╭─ Items

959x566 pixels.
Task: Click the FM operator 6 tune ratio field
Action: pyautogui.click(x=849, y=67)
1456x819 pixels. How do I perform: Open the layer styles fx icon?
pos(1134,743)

╰─
╭─ Items

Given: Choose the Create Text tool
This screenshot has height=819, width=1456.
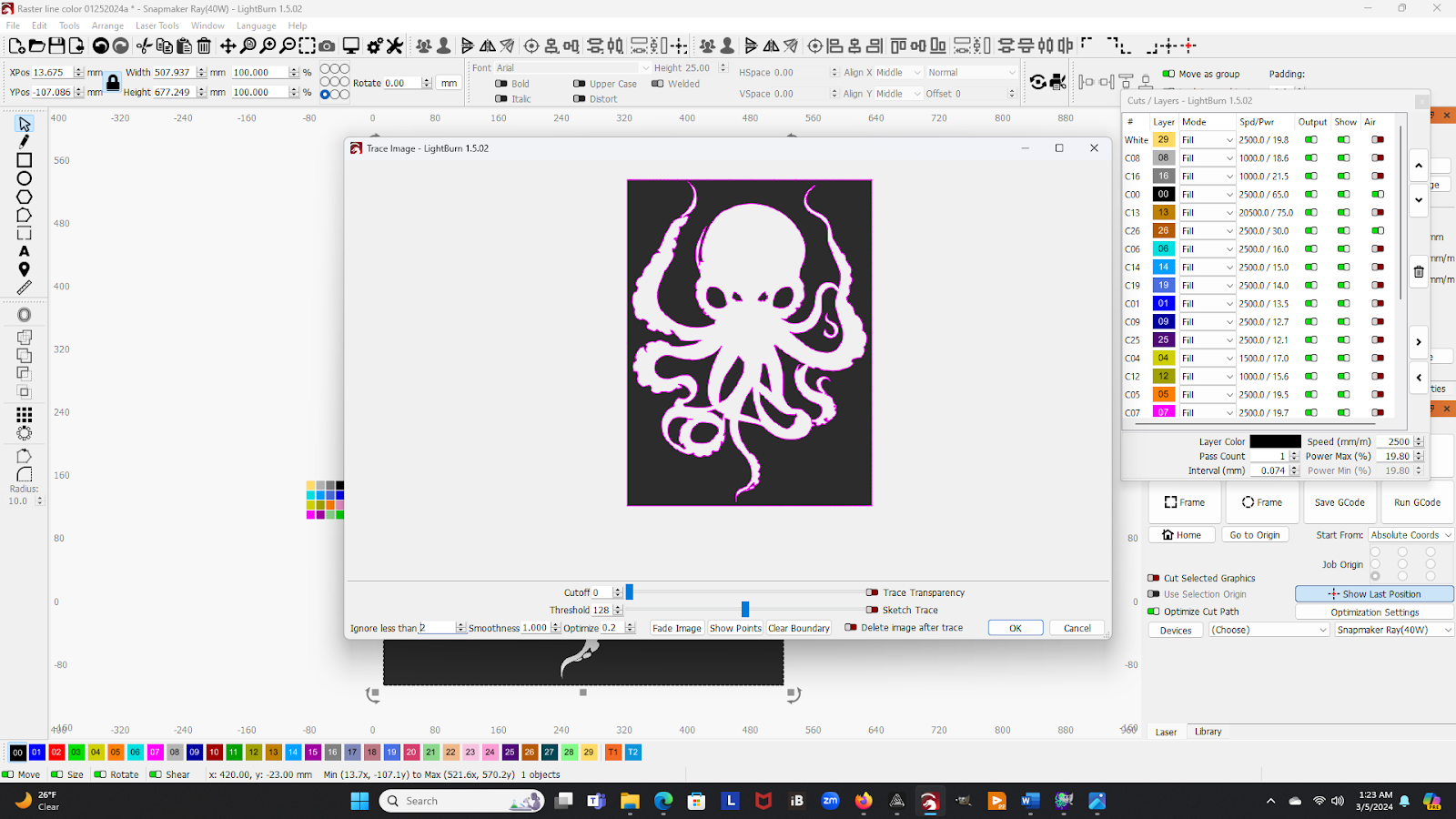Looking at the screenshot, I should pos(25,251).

╰─

Can you reproduce, word for word, every line from the one containing "959x566 pixels." up to and including the one containing "pos(1134,743)"?

959x566 pixels.
Task: Click the FM operator 6 tune ratio field
Action: pyautogui.click(x=849, y=67)
1456x819 pixels. How do I perform: Open the layer styles fx icon?
pos(1134,743)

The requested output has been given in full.